Jeff Davis, associate counsel at the SNHPA, says the trend of orphan drugs constituting a growing percentage of FDA-approved drugs is worrisome because orphan drugs—a small cost within the healthcare sector—can become a significant cost for some hospitals.

“As more drugs become designated as orphan, that's just going to make it more and more difficult for safety net providers to be able to afford purchasing these drugs,” Davis says.

For example, an analysis of 18 critical-access hospitals in Minnesota and Wisconsin by the University of Minnesota Medical Center, Minneapolis, and the University of Minnesota College of Pharmacy found that only 4% of the drugs they bought in 2010 had orphan drug designations, but those medications accounted for 44% of the hospitals' drug spending.

“This indicates that drugs with an orphan indication tend to be very expensive,” says Charles Cooper, 340B manager at the University of Minnesota Medical Center and one of the authors of the study.

Drug manufacturers caution against federal policy changes that would create disincentives for further investment in the orphan drugs. The potential to-date for profits from orphan drug sales is what incentivized the recent investment and led to the surge in new treatments, pharmaceutical industry advocates say.

In his Oct. 24 statement at a hearing on the reauthorization of the Prescription Drug User Fee Act, Dr.
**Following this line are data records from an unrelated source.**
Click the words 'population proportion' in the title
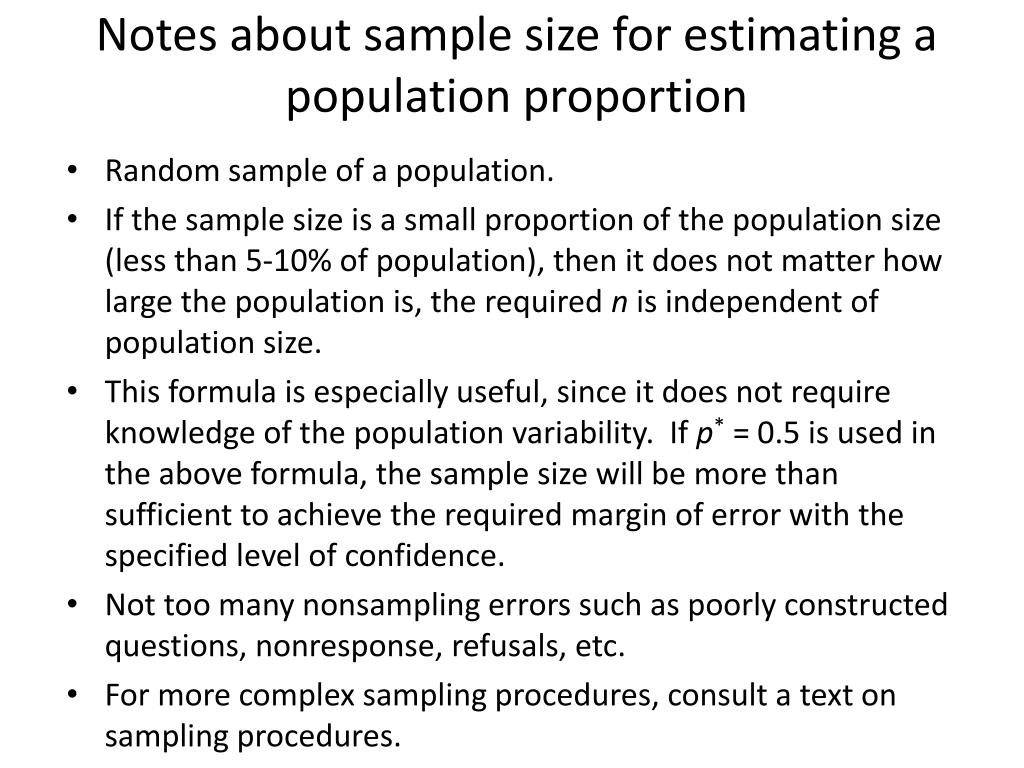Viewport: 1024px width, 768px height. pyautogui.click(x=516, y=97)
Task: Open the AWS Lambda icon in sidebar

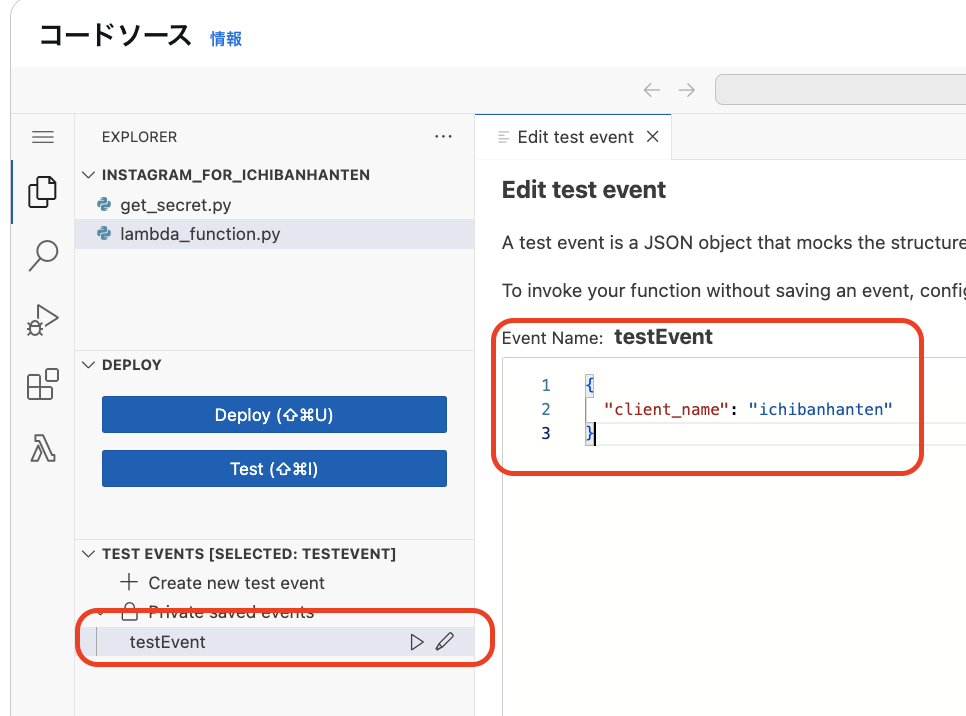Action: coord(42,448)
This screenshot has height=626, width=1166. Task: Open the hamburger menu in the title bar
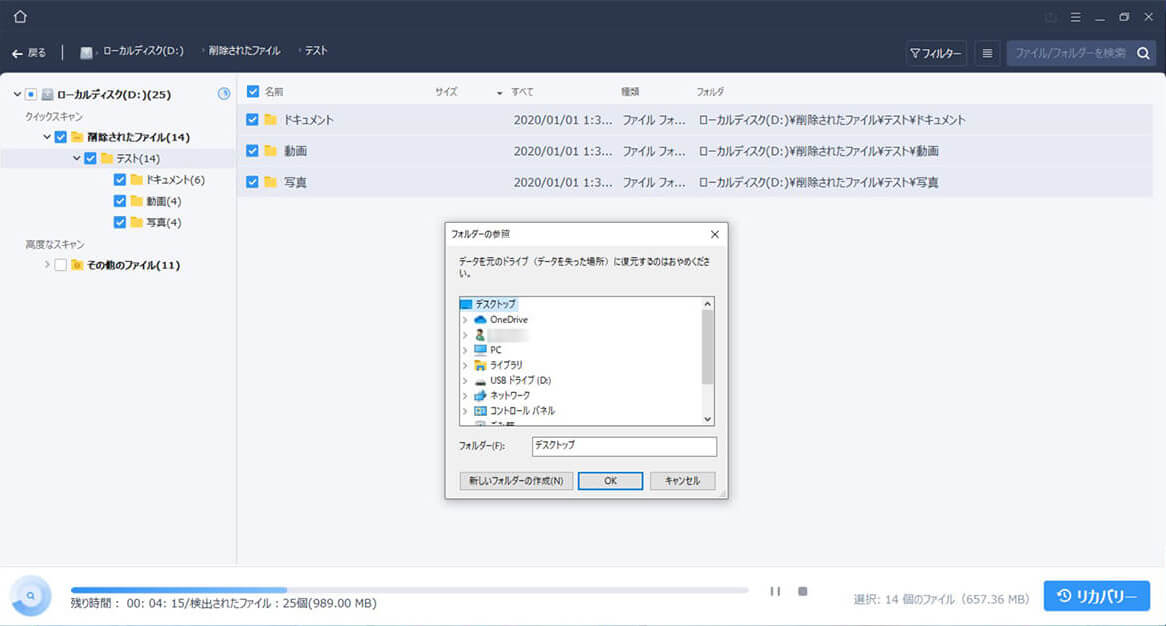1076,16
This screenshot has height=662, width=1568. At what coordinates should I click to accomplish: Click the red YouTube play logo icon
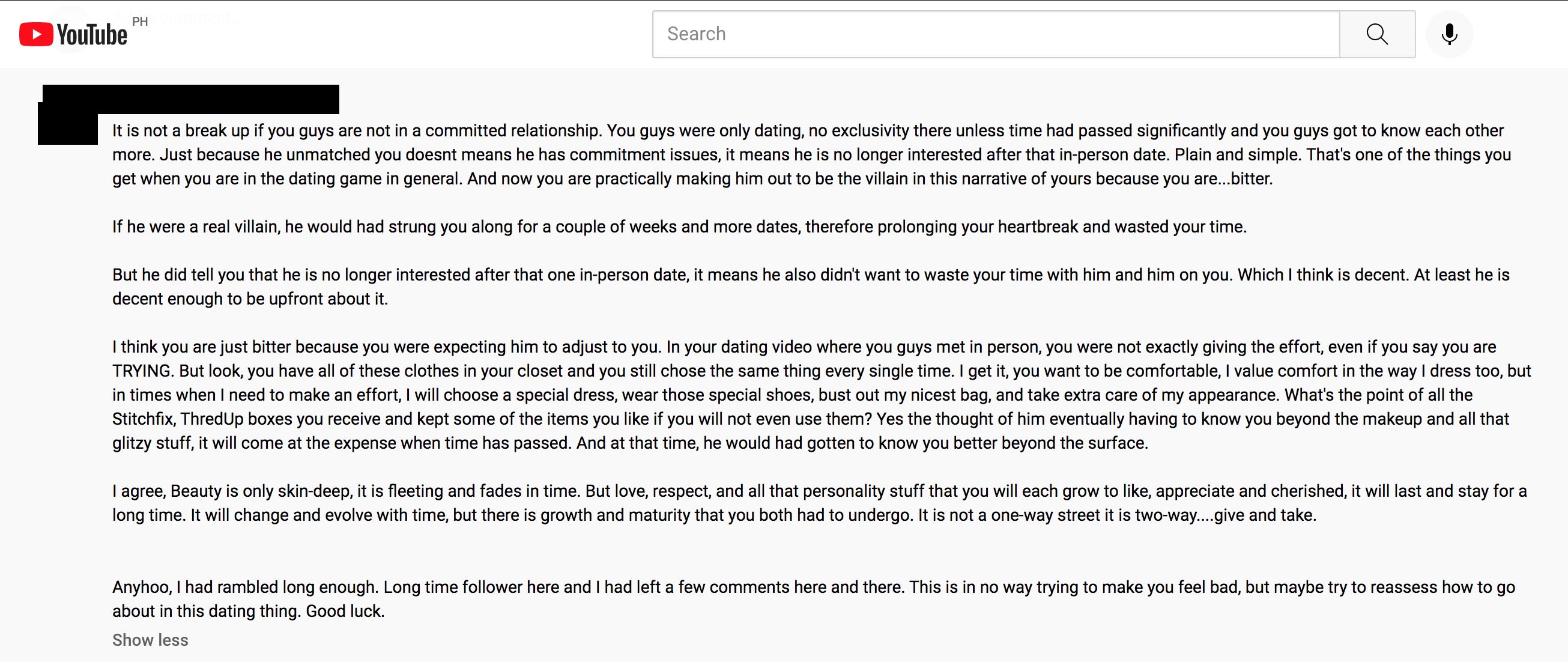pyautogui.click(x=36, y=35)
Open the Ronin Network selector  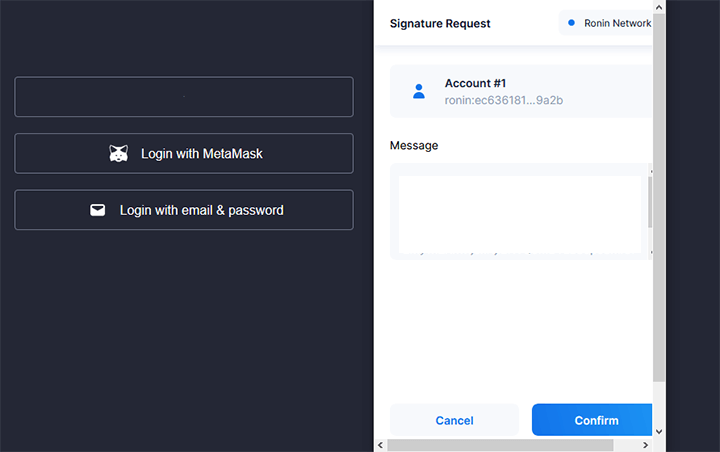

David Wheadon, senior vice president of scientific and regulatory affairs at the Pharmaceutical Research and Manufacturers of America, urges regulatory changes “to further encourage research into novel treatments for patients with significant unmet needs today.”

Other drug industry experts say federal policymakers could learn from the orphan drug program and apply aspects of the FDA's approach to such drugs more broadly.

“You don't have a different regulatory standard but you do have specific incentives, which in terms of exclusivities and certain other things are of value to investors. And you do have a certain amount of market protection,” says Gillian Woollett, a vice president at Avalere Health, a Washington-based healthcare consultancy that focuses on regulatory policy, because unless another product is superior “you still hold your exclusivity.”

The most recent effort to apply lessons from the orphan drug program and one that could increase the number of pharmaceuticals with orphan drug designations is bipartisan legislation sponsored by Rep. Cliff Stearns (R-Fla.), chairman of the Energy and Commerce Oversight and Investigations Subcommittee. He introduced legislation in December to create an expedited FDA review process for drug treatments of conditions affecting even smaller numbers of people, described as ultra-orphan conditions.

Treatments for a disease or condition affecting 6,000 or fewer people could obtain marketing approval if their clinical trials establish that the drug affects a “surrogate endpoint,” which predicts a clinical benefit. A surrogate endpoint is an alternative—and looser—standard the FDA uses for orphan drug marketing approval, versus the standard used for other drugs.

Additionally, the legislation says that the FDA “shall not require clinical treatment data or other historical clinical data on the surrogate endpoint as a prerequisite to assessment of the surrogate endpoint under this subsection if such data are not available.”

Stearns says that part of the reason he introduced the bill is because he recently concluded that the FDA's approval rate for drugs and medical devices “has slowed immensely.”

“We found that the FDA has not used all the tools available to them to help bring new drugs to market to treat rare and ultra-rare diseases,” Stearns says in a written statement.